Data protection of the future: What will it look like? Will we have huge amounts of storage in just one place, or will we have myriad data everywhere? The more copies the better, for example? Or are we moving toward a combination of the two? Can what we are doing today actually be used for data protection in the future? Think about how hybrid clouds are used today: do they grant us new forms of data protection? Within any hybrid cloud today, data is proliferated everywhere, even into places we do not yet comprehend. Is this a form of data protection? Let us look at a simple example, the company phone book.
We know that is it located on-site in one specific area and that, through traditional backup mechanisms, the phone book is also located within some form of offline storage (such as tape).
Now, where else is the phone book?
- Partly within individual users’ smartphones and tablets
- Partly within a SaaS CRM system
- Partly within myriad email(s) (and therefore email systems)
- Perhaps within a hot-site or hot-ready cloud instance
- Perhaps within a ready-to-use cloud database, document repository, etc.
- Perhaps within a Storage as a Service instance
It is pretty much anywhere within the secure hybrid cloud, I would say, as shown in Figure 1. But the question then becomes, “Can we ever get our data back again so that we have it in-full somewhere usable?”
If we could get our data from any cloud or transition service regardless of type, then we would end up with a myriad of backup locations, each containing a shard of data that is important to an individual contributor. Use of these shards for data protection requires us first to know where our data is and then to understand how to recover it. It would be very difficult, for example, to request that all the smart devices from a large organization recover all of the phone book entries in the company phone book.
Actually, such a request, unless covered under a data sharing policy (law and jurisdiction) that protects individual privacy, would be in violation of many privacy statutes. The legal issues surrounding such a request make it practically impossible to implement. Does this imply that this bit of data is not properly protected?
Perhaps EUC devices are off-limits due to the legal ramifications. Does this mean that other places within our secure hybrid cloud also can not store the data? What about Desktop as a Service; is the phone book not also split up to be within the contact lists of a myriad of desktop email programs? Or perhaps stored within myriad SaaS applications? Can we not recover this as necessary as well?
Data Protection: Know Where Your Data Is
The first part of data protection is to know where your data resides. Assume it already left the barn, but where is it? We could probably assume that some is outside our hands (legally and jurisdictionally) but nonetheless could be available to us. For example, our phone book could be in any one of these places (and probably many more):
- SaaS CRM
- SaaS email
- SaaS document sharing/repository
- Cloud-based storage facility
- IaaS instance of groupware
- Individual contributors’ desktops
Once we find out where our data resides, we need to understand if all the data is available to be reconstituted or if we need another mechanism to store the data.

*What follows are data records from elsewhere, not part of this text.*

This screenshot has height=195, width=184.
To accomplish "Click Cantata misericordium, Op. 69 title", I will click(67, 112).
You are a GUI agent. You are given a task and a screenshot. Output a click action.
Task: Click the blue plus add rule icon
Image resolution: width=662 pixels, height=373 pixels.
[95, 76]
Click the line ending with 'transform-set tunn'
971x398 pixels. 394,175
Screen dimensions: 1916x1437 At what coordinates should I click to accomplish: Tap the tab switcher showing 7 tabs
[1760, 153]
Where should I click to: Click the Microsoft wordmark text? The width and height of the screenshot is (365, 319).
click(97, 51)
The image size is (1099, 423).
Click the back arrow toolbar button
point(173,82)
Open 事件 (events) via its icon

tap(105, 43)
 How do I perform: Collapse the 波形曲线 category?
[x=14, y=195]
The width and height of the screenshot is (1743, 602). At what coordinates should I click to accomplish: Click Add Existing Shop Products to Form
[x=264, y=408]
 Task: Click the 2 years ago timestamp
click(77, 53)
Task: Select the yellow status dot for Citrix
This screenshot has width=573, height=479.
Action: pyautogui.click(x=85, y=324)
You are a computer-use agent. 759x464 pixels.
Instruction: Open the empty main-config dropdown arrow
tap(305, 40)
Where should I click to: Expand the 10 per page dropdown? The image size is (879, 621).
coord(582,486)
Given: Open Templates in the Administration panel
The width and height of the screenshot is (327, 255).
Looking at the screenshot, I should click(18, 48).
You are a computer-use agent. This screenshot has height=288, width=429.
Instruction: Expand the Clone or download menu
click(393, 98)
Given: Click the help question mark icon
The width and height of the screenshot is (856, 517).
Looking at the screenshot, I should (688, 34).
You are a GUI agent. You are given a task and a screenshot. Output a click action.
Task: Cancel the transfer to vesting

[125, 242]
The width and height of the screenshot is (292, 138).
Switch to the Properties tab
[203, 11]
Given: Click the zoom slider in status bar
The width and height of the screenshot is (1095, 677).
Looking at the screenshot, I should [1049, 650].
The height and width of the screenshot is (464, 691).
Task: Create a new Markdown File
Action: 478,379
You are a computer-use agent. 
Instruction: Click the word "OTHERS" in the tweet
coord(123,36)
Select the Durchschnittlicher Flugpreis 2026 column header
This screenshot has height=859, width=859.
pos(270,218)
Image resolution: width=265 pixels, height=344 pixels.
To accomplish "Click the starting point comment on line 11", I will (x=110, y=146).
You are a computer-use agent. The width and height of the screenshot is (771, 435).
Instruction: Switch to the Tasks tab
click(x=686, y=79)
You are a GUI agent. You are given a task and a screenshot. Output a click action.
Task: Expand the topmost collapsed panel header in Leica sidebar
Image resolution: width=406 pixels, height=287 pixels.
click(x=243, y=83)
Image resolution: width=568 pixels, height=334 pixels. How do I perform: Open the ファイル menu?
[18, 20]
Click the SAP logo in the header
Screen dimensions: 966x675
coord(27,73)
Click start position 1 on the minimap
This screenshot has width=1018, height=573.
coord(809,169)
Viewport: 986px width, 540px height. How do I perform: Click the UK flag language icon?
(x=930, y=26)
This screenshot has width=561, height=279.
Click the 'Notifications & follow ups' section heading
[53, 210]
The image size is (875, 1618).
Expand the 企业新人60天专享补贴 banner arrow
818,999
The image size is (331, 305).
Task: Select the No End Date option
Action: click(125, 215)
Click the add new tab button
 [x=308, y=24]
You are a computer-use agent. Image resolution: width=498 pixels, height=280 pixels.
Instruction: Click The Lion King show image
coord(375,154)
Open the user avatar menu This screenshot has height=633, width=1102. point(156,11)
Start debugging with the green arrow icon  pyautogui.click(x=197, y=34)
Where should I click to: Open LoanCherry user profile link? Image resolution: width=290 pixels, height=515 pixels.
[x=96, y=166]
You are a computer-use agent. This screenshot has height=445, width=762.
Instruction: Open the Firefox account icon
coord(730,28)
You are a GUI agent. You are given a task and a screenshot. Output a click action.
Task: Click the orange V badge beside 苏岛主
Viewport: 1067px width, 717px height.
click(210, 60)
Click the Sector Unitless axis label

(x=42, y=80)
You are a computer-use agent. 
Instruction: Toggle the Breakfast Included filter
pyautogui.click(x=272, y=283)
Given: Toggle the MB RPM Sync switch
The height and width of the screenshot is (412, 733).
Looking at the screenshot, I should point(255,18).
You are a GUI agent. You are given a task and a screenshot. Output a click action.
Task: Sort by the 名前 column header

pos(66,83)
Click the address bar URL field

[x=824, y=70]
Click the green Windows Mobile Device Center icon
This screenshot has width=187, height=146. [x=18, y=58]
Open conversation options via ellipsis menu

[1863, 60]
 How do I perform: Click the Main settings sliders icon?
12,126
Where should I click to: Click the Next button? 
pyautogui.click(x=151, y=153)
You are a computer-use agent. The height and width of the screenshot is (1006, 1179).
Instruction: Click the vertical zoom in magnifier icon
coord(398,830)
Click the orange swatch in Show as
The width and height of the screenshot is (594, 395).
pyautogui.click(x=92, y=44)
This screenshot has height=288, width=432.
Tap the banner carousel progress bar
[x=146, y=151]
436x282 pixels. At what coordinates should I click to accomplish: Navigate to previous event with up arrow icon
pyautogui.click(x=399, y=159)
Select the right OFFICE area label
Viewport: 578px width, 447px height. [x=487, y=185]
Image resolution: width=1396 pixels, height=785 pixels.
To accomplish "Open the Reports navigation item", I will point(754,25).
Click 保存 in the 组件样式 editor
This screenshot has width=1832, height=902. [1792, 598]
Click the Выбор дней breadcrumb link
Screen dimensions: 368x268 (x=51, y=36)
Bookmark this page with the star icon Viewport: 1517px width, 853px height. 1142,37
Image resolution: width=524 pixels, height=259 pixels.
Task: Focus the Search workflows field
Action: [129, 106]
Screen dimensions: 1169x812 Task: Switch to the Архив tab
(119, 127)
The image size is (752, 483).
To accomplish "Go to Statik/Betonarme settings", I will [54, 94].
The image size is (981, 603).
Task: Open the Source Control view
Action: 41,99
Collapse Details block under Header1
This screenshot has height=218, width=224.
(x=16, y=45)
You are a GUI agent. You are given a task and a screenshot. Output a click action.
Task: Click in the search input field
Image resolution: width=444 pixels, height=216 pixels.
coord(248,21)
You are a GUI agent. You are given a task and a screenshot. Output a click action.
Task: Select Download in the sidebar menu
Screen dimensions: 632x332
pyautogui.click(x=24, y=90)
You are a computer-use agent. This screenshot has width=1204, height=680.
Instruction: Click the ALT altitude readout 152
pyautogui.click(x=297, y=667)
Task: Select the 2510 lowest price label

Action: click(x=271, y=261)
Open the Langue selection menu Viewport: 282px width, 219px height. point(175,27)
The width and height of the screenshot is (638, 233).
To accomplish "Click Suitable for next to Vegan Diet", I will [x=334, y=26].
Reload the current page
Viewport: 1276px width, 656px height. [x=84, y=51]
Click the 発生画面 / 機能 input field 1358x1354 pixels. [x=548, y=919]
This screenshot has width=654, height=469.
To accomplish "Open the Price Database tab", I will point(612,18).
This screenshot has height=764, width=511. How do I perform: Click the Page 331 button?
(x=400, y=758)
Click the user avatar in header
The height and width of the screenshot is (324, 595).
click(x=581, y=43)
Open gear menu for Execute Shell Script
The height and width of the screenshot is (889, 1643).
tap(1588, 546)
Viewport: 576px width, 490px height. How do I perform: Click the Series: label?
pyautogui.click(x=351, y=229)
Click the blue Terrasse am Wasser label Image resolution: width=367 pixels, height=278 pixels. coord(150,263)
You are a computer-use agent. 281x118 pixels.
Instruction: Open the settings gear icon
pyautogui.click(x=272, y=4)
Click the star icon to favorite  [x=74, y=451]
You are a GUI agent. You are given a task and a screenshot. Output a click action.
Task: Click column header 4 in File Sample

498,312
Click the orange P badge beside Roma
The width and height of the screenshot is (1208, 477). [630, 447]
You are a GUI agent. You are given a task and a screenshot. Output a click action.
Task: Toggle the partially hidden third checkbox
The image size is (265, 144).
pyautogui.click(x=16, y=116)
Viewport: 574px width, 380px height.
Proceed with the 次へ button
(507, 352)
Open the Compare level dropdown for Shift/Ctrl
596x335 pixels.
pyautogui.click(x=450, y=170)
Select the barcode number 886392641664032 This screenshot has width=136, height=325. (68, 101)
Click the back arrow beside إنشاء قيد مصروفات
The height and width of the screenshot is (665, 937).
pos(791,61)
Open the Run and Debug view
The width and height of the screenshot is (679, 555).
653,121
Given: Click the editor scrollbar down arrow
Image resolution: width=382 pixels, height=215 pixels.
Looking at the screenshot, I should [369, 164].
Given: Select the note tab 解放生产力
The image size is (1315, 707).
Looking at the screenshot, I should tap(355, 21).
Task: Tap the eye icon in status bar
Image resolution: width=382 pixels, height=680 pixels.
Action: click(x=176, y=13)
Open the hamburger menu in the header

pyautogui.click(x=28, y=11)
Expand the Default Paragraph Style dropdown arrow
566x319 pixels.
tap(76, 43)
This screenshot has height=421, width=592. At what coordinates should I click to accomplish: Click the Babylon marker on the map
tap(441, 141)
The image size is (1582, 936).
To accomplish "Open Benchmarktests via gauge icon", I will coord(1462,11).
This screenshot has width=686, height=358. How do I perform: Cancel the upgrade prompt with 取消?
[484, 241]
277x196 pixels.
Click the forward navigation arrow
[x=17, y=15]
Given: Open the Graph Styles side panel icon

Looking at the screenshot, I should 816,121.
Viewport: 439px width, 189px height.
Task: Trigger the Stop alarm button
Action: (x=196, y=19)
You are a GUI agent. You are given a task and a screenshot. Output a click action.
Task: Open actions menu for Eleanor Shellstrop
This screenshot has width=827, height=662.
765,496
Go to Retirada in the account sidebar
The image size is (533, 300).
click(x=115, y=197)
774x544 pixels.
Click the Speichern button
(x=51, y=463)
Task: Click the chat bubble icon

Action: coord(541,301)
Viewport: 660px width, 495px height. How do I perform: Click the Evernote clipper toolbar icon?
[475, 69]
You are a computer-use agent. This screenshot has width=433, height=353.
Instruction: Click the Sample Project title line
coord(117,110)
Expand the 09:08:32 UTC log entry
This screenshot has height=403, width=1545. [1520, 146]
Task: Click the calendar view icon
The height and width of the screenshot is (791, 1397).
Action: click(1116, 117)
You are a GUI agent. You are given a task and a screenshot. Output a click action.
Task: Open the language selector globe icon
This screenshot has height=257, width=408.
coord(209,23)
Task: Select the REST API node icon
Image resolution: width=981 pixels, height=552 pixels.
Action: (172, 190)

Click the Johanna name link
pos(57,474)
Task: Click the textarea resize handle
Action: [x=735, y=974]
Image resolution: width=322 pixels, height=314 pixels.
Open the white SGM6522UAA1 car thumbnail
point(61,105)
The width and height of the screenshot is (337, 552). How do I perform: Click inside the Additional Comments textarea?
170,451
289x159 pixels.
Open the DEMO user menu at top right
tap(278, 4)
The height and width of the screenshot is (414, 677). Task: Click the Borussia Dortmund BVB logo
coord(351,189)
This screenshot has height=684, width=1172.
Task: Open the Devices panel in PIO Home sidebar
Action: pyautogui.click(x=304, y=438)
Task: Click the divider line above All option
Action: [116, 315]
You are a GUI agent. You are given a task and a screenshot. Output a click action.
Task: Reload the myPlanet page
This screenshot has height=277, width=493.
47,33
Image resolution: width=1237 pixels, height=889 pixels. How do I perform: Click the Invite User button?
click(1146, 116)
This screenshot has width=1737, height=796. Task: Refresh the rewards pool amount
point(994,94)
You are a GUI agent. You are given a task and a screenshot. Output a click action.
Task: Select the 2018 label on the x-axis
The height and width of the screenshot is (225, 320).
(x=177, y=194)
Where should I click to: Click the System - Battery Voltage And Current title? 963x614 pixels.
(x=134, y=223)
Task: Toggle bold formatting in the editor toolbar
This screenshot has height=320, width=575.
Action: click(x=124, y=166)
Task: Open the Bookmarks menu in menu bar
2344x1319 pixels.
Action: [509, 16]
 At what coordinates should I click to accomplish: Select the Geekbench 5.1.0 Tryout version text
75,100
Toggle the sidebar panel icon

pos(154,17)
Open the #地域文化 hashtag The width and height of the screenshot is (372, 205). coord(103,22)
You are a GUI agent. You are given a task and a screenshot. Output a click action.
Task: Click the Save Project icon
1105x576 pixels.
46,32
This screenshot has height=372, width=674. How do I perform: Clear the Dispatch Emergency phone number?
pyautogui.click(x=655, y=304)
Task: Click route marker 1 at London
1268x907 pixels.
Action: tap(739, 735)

Data Protection: Is Our Data Protected?
In many cases, our data may be so split apart that we may not understand if it is all there, and if that is the case, then the data is not entirely protected. To ensure this does not happen, traditional data protection tools use checksums for comparison. This type of integrity check is crucial to determining if the data is actually protected. But more to the point, our definition of “protected” is also changing. Just storing data for restoration is no longer “de rigueur”; we are now required to have that data someplace where it is actually usable within moments, or perhaps is in sync with the primary location. This way, the data is always available for use regardless of state. If we had to reclaim all the bits of data stored around the users’ devices, this reclamation would take time, there would be holes in our data, etc. That is, unless the data protection tool incorporates all these bits into the mix and the recovery time is acceptably low.
What is missing is an understanding of whether our data is actually protected, not just a few assumptions based on where our data could have possibly ended up. Into this gap has been launched a new breed of analytics tools that tie into traditional backup tools to determine a) if data has been backed up and b) whether recovery will meet our goals. I would like to see covered in such tools the data sharding that happens on a regular basis. Data sharding happens within large-scale databases to ensure quick response time, but can we recover from these shards to the full set of data? Today, I do not see that in use.
Data sharding is a major component of the secure hybrid cloud today: not a great component, but one that happens whether we know it or not. We need tools that can incorporate this to determine if the shards can be captured once more to recover the critical data of the organization. If they can, then we have one more tool in our data protection toolbox. But we also need to determine where each shard resides, what is in each shard, and how those shards can be reconstituted.
This sounds like a big data problem to me. Neverfail has a start on this with their IT Continuity Architect, which determines what data has been backed up using traditional virtual and physical data protection tools. Employing such a tool will give you a clear picture from a traditional sense of whether all your data is protected or not. The future of data protection and such tools should include the concept of data sharding and recovery of all those shards to reconstitute the whole. This could in effect reuse storage instead of adding even more storage purely for data protection.
Do you know where all the shards of data are within your organization? Can you recover them?